Let me turn to what happened with telecoms infrastructure as a result of the floods. It is the case that it was affected badly in places, so my hon. Friend’s point was well made. Indeed, as the hon. Member for Rochdale pointed out, telecoms is essential to all our small businesses as well as to us all in our lives, so any disruption has a major impact on our ability to go about our lives and run our businesses. It is interesting to note that the main disruption was caused not by the telecoms network being taken out, but by power failures in the region. However, flooding did affect two key infrastructure sites: one was at the BT exchange in York and the other was at a Vodafone site—actually it was at a Cable & Wireless site, which is owned by Vodafone—in Leeds. The flooding in York on 27 December affected about 50,000 fixed-line and 46,000 broadband customers and there were knock-on impacts on mobile operators whose networks went through the exchange. BT brought the system back online within 24 hours and it worked with the fire service to protect the exchange, because Storm Frank was on its way.
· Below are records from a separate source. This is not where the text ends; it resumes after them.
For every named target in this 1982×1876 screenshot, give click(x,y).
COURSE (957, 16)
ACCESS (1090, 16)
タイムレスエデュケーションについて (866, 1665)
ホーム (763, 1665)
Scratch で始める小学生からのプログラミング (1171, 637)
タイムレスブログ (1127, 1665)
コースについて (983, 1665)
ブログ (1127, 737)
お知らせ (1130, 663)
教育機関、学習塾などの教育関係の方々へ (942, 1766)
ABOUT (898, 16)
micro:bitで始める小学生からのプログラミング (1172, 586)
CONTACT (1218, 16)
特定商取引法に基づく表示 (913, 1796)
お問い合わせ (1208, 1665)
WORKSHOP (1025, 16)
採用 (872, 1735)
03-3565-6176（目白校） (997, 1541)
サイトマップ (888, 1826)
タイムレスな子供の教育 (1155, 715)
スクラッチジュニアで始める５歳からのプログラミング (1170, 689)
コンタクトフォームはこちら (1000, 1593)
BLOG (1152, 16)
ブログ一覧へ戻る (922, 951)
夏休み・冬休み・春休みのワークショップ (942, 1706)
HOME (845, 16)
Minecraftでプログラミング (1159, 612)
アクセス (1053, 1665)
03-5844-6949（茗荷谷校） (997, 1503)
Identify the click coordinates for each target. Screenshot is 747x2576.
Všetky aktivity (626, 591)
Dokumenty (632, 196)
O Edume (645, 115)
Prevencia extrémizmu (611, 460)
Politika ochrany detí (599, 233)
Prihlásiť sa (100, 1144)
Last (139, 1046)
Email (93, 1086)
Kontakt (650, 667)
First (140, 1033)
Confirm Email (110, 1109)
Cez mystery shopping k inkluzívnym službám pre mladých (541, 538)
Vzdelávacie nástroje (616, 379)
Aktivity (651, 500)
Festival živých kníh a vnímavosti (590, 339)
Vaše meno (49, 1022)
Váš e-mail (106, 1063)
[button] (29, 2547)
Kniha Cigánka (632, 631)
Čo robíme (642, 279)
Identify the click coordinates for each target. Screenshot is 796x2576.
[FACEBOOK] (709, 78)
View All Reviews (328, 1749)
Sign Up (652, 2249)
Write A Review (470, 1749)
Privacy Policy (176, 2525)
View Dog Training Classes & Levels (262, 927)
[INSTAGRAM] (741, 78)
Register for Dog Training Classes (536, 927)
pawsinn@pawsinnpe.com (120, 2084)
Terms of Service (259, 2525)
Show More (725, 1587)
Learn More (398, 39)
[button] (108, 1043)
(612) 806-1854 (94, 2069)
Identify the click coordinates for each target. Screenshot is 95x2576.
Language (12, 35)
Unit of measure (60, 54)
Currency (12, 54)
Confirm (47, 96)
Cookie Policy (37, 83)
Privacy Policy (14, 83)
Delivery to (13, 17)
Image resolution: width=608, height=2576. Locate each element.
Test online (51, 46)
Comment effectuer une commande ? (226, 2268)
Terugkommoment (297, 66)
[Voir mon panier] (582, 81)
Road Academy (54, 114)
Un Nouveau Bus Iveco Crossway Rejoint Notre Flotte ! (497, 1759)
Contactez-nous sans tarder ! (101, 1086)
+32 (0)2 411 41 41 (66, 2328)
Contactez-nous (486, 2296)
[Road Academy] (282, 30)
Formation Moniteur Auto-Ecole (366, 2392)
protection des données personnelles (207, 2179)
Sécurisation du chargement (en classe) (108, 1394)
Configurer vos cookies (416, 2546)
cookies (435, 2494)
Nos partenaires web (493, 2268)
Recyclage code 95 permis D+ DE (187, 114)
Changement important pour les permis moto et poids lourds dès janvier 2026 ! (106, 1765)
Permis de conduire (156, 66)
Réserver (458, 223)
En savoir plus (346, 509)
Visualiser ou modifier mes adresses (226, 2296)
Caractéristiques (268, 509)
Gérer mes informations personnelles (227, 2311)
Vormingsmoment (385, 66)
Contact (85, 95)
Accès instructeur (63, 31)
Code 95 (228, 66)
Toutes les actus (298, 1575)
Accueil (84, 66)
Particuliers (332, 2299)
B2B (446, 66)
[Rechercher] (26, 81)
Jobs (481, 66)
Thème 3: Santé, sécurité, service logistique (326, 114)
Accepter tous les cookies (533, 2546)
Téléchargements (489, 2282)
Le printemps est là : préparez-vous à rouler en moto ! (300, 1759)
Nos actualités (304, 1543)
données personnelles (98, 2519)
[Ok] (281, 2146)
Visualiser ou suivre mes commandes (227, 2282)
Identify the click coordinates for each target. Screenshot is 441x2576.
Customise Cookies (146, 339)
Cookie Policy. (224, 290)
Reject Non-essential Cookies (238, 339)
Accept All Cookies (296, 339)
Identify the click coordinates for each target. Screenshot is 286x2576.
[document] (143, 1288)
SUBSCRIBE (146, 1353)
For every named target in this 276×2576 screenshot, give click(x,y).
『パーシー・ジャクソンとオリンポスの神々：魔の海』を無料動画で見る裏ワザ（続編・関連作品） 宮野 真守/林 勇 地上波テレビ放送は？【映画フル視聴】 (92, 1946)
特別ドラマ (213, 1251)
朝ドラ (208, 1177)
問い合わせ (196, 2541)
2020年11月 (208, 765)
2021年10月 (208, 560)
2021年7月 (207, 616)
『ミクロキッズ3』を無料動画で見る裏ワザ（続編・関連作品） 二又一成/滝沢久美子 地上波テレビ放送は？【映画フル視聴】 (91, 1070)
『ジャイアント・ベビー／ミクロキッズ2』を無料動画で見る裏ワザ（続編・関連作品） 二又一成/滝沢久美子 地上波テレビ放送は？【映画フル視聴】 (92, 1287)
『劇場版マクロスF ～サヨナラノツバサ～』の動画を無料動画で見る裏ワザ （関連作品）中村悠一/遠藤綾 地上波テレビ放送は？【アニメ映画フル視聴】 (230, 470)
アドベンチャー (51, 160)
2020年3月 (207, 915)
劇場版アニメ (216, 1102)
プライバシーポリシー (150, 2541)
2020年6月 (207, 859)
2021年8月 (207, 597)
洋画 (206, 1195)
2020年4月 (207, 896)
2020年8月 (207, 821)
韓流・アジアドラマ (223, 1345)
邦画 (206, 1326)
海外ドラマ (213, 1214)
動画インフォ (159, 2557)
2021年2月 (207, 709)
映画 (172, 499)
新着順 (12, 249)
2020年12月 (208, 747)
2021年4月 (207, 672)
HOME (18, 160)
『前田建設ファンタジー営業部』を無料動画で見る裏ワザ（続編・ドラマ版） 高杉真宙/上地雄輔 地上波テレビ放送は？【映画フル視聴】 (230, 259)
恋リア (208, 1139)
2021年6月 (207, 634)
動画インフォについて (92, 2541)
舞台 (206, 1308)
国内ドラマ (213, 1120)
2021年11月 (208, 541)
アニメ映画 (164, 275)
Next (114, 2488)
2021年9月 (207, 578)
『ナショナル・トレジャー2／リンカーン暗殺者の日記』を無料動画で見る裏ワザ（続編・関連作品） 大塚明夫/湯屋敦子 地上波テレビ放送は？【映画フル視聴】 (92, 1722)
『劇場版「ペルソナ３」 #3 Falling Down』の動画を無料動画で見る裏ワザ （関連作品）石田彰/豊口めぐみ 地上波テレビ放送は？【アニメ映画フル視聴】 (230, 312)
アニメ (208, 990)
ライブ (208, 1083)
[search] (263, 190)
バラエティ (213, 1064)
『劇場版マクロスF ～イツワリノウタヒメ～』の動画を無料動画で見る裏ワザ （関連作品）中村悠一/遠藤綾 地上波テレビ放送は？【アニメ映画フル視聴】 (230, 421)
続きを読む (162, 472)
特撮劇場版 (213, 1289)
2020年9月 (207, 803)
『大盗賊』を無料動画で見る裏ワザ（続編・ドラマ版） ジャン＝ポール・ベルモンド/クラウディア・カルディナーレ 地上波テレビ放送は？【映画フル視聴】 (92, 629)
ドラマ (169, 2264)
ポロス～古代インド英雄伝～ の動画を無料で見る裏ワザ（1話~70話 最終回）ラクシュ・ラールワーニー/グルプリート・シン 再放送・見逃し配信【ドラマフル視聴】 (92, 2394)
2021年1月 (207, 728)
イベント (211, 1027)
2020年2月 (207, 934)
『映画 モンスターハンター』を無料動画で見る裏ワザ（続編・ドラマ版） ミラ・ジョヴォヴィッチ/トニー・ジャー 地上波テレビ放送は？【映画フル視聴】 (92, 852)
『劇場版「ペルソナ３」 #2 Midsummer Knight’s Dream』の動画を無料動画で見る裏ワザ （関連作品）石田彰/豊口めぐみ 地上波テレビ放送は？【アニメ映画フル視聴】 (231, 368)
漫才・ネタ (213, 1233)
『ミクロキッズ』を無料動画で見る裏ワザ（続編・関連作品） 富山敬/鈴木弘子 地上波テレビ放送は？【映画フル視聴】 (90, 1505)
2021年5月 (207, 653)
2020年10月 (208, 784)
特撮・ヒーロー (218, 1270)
The flooding at the Vodafone site, which also happened on 27 December, disrupted 999 services for a matter of hours as well as some emergency services communications. I stress that I was in touch with both companies throughout the incidents and the national alert for telecoms was invoked several times. That process brings together representatives from the UK’s major communications providers with Government bodies to ensure that everyone across the industry and Government has the latest information on what is happening.

In relation to Rochdale, there were four separate incidents that involved damaged cables. Two were quite complex, technical cable repairs that involved several thousand connections. The other two were located under carriageways, one of which was not damage caused by flooding per se but damage to a BT cable caused by other contractors. Obviously, it takes time to locate the exact point of the cable break and such repairs require permission from the local council to dig up the carriageways and various permits from councils in connection with access to manhole covers, putting traffic-light controls in place and so on.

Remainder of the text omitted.